Page extract:
=-=-=-=-=

Following recent findings on the topology of metabolic and protein networks [29, 30], we simulated scale-free networks in which the fraction of nodes with *k* edges decays as a power law ∝ *k*^{-γ}. For metabolic and protein networks, *γ* is usually estimated to range between 2 and 3, which would result in very sparse networks with fewer edges than nodes in our simulation settings. To allow for denser networks, we generated 100 graphs each for *γ* = 0.5, 1.5 and 2.5. With 40 nodes, these graphs then comprised 88.3, 49.7 and 30.5 edges on average. For each edge, the conditional dependence of the corresponding gene pairs was modeled with a latent random variable in a structural equation model as described in [31]. Further details are of technical nature and are omitted here. The use of latent random variables enabled us to model partial correlation coefficients according to the previously defined network structure while ensuring positive definiteness of the complete partial correlation matrix. This matrix was then transformed into a covariance matrix Σ, from which synthetic gene expression data with 100 observations were sampled according to a multivariate normal distribution *N*(0,Σ).

=-=-=-=-=

Extracted material:
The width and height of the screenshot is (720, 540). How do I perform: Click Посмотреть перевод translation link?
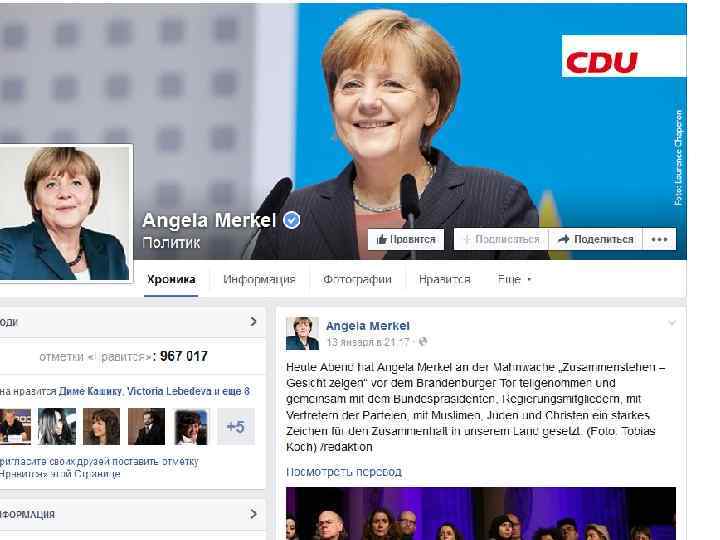[x=344, y=472]
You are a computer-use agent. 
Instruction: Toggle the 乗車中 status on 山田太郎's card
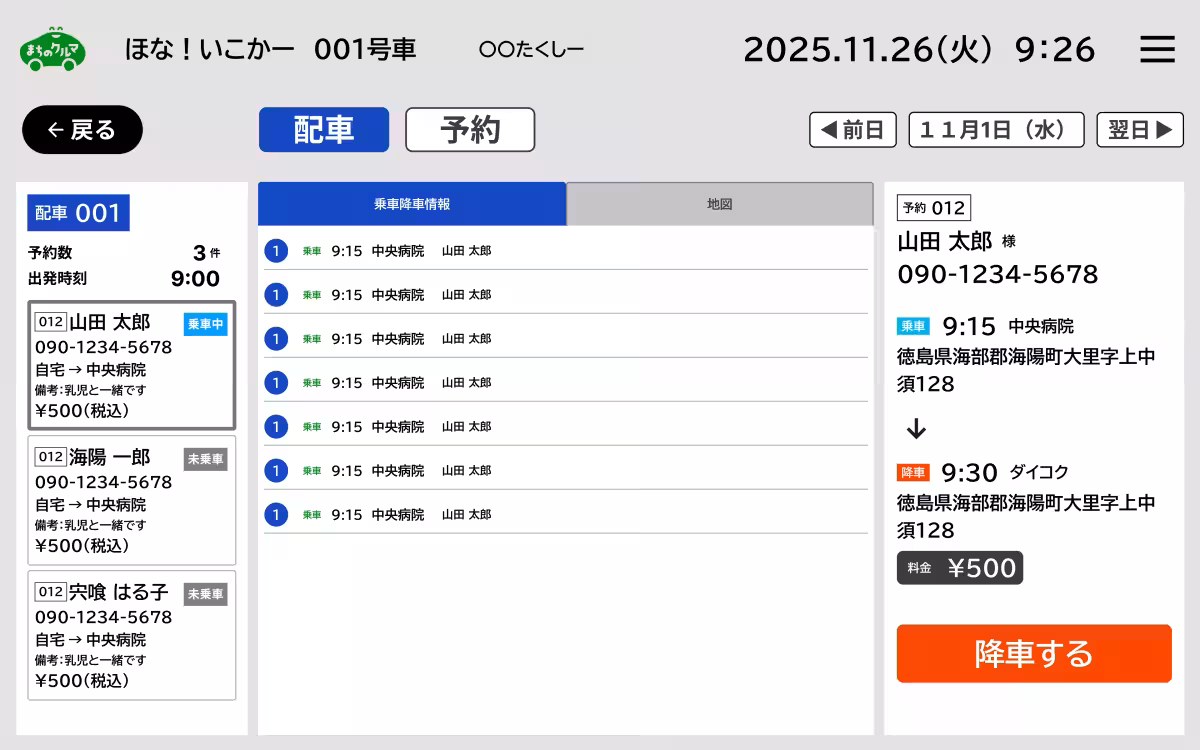205,324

=-=-=-=-=

Action item:
Answer these questions using the simulation passage on scale-free networks.
1. For which values of γ were 100 graphs generated?
2. How many edges on average did the graphs with γ = 1.5 comprise?
3. How many observations did the synthetic gene expression data contain?

Solved problem:
1. γ = 0.5, 1.5 and 2.5
2. 49.7
3. 100